Fwd: Proposal: Roundtrip serialization of Cmm (parser-compatible pretty-printer output)
Ben Gamari
ben at smart-cactus.org
Mon Jul 28 18:55:19 UTC 2025
Diego Antonio Rosario Palomino <diegorosario2013 at gmail.com> writes:
> ---------- Forwarded message ---------
> De: Diego Antonio Rosario Palomino <diegorosario2013 at gmail.com>
> Date: lun, 28 jul 2025 a la(s) 12:56 p.m.
> Subject: Re: Proposal: Roundtrip serialization of Cmm (parser-compatible
> pretty-printer output)
> To: Hécate <hecate at glitchbra.in>
>
>
> Hello all,
>
> Thank you for the thoughtful responses so far, and thank you Simon for
> summarizing Andreas's comments.
>
Hi Diego,
In the future it would make things easier if you could use one of the
common email quoting conventions (i.e. starting lines with >). It is
otherwise a bit hard to distinguish your replies from the questions
you are responding to.
> > *"Do you have any use-cases in mind? Suppose you were 100% successful —
> > would anyone use it?"*
>
> Yes — my mentor, *Csaba Hruska*, would. He's currently working on a custom
> STG optimizer that uses experimental techniques to enable whole-program
> optimizations for Haskell code. The intended pipeline is:
>
> > *GHC STG → custom optimizer → textual Cmm → code generation*
>
> However, the current *parseable* Cmm is not sufficient for his use case,
> because it *cannot represent everything the Cmm AST can express*.
>
> Beyond this specific use case, achieving *roundtrip serializability* for
> Cmm could make it a *viable alternative to LLVM* for Haskell projects.
> Native code generation via Cmm is much faster than through LLVM. And while
> outputting LLVM from Cmm currently produces *less performant* code than
> directly targetting LLVM, I believe the inefficiencies could be fixed
> relatively easily. Enabling such improvements is part of the motivation for
> my documentation work — to help developers understand and work with Cmm and
> its infrastructure.
>
> > *"You need a compelling reason to change the input language (understood by
> > the parser) since libraries may include .cmm files, which will break. (It'd
> > be interesting to audit Hackage to see how many libraries do include such
> > .cmm files.)"*
>
> To clarify, this proposal would *not* break backwards compatibility. There
> are two implementation paths:
>
> 1. Introduce a *second parser* that accepts a syntax 100% identical to the
> pretty printer output.
>
> 2. Extend the *current parser* by adding a mode (or block) that uses a
> distinct keyword (e.g., low_level_unwrapped) to indicate: "expect exact
> syntax, no convenience fills."
>
> In either case, existing .cmm files would continue to be supported as-is.
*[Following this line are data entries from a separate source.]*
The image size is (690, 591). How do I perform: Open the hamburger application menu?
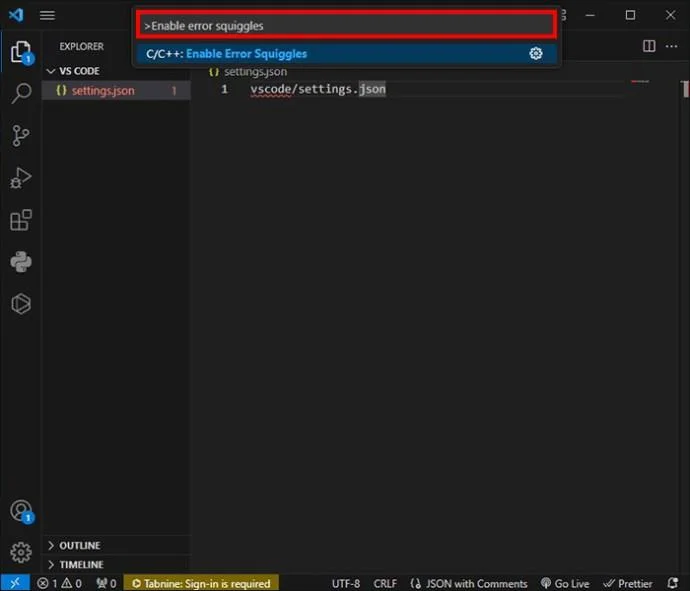(x=47, y=15)
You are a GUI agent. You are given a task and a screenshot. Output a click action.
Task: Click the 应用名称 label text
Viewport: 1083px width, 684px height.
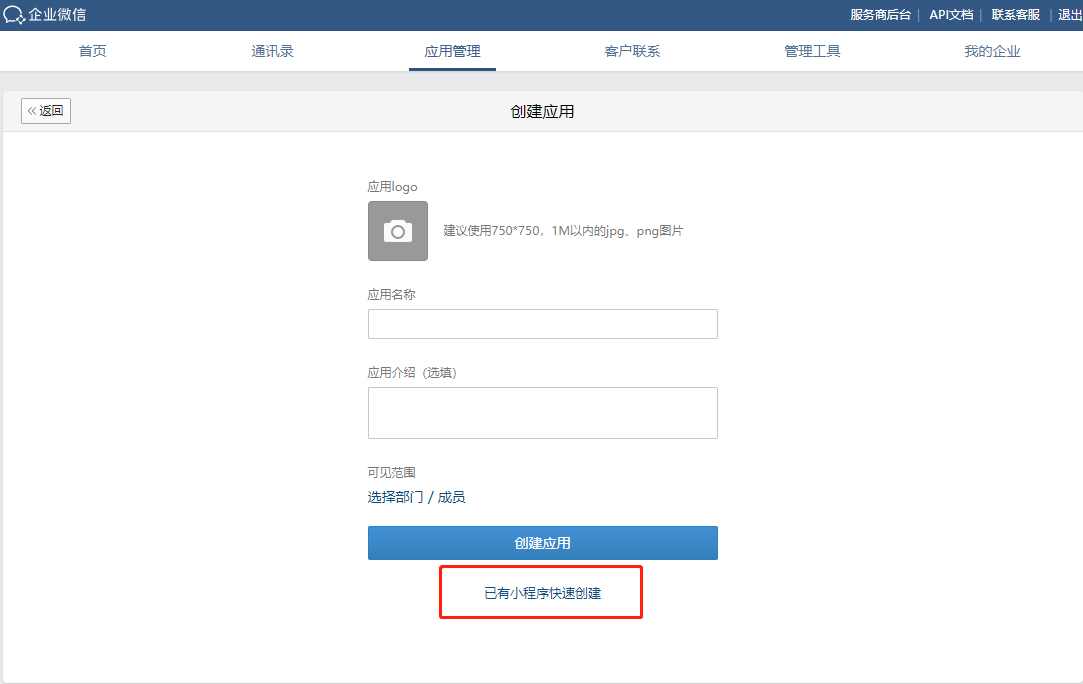(x=391, y=295)
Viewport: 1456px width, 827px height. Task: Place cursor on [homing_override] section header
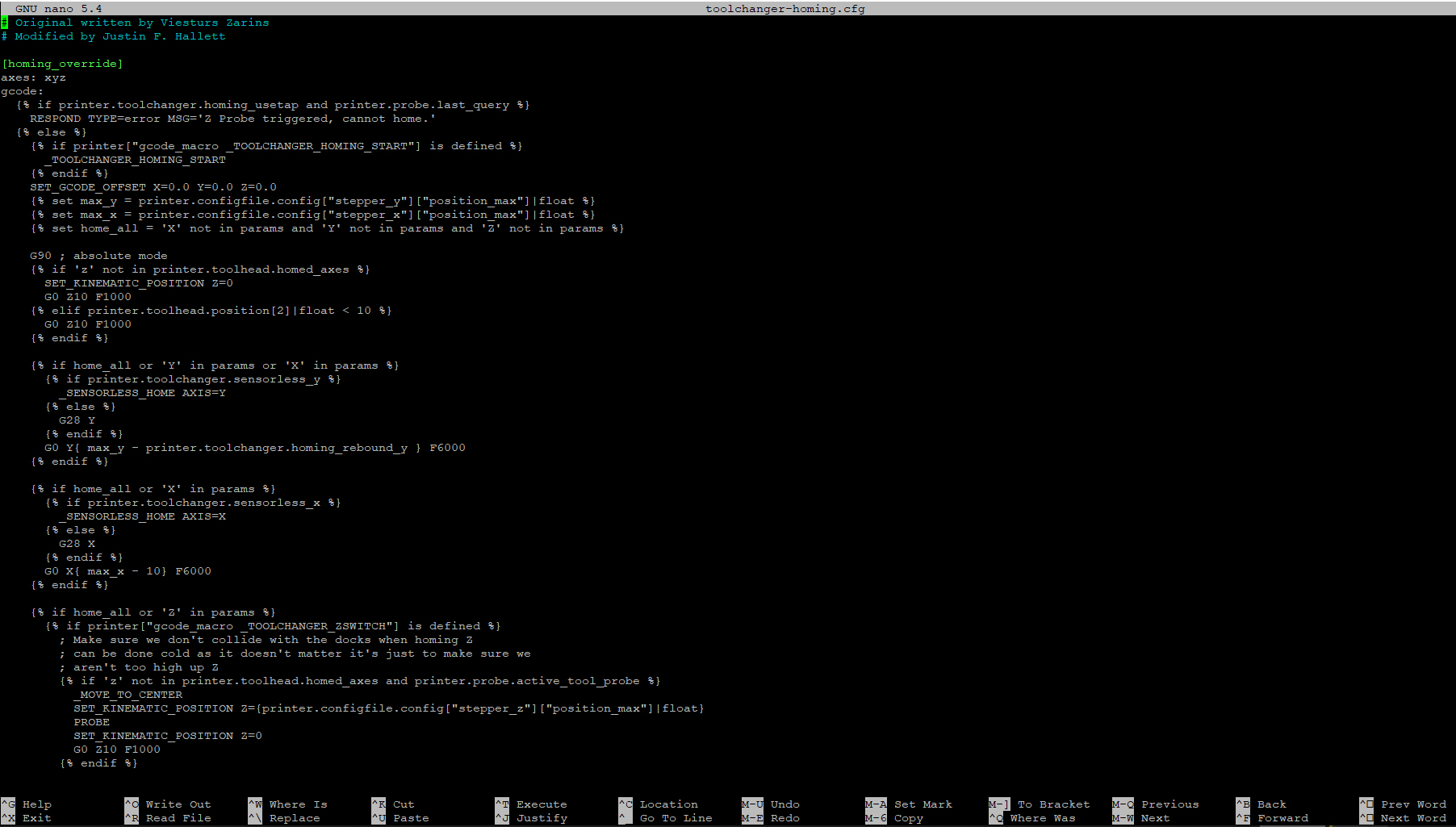(x=62, y=64)
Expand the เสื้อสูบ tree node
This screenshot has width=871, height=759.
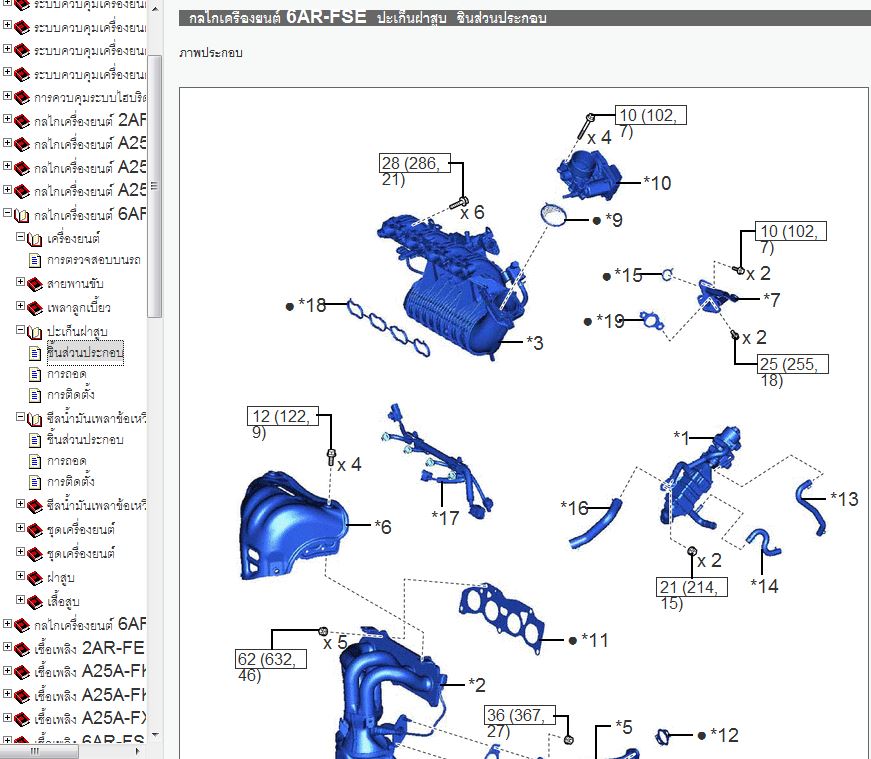click(21, 600)
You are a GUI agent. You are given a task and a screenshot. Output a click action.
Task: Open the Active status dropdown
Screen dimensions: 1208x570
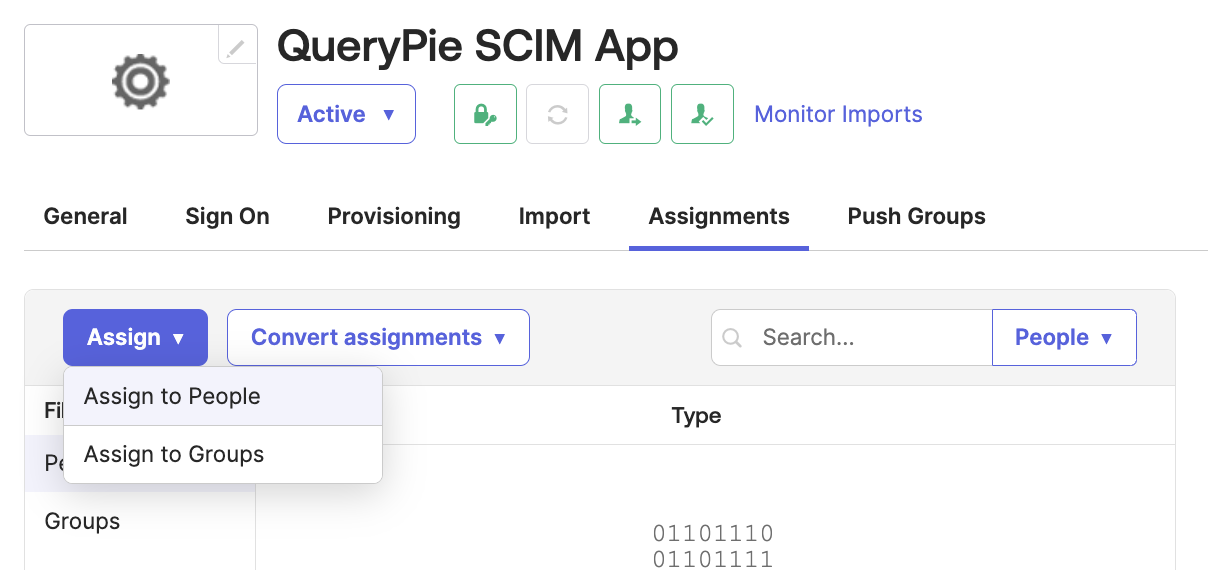click(346, 114)
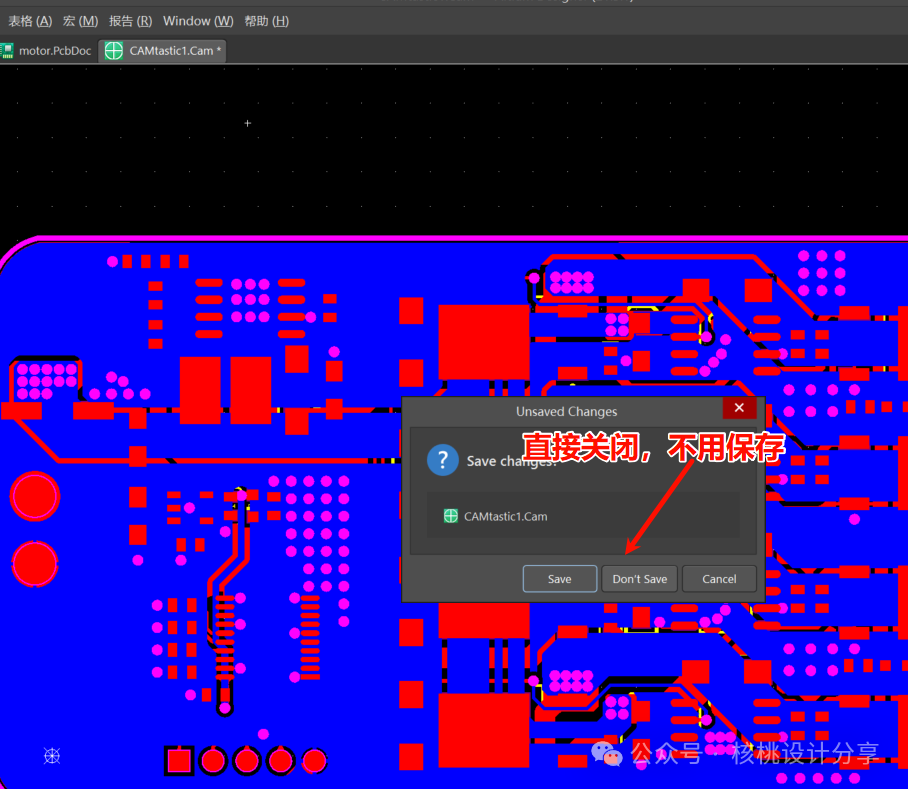Select CAMtastic1.Cam entry in the dialog list
The height and width of the screenshot is (789, 908).
[x=505, y=516]
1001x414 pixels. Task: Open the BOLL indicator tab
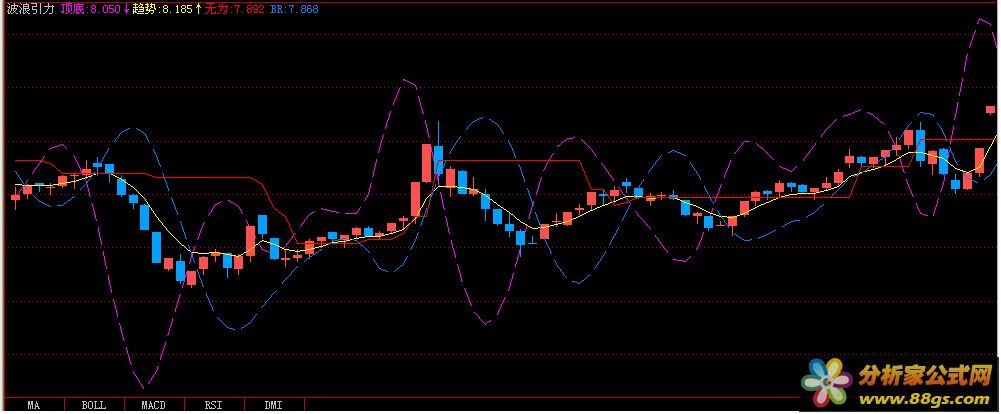94,406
> The current parser wouldn't need features removed or changed — the new
> syntax would *only add capabilities*.
>
Duplicating the parser seems like a very heavy cost to pay here. Do we
have a concrete list of places where the parsed grammar differs from
that which is produced? I feel it might be useful to get a sense of how
much divergence there is before we entertain such drastic steps.
> > *"It’s unclear from your example how those blocks would work exactly. Is
> > low_level_unwrapped a label? If so can we goto it? Is it a keyword?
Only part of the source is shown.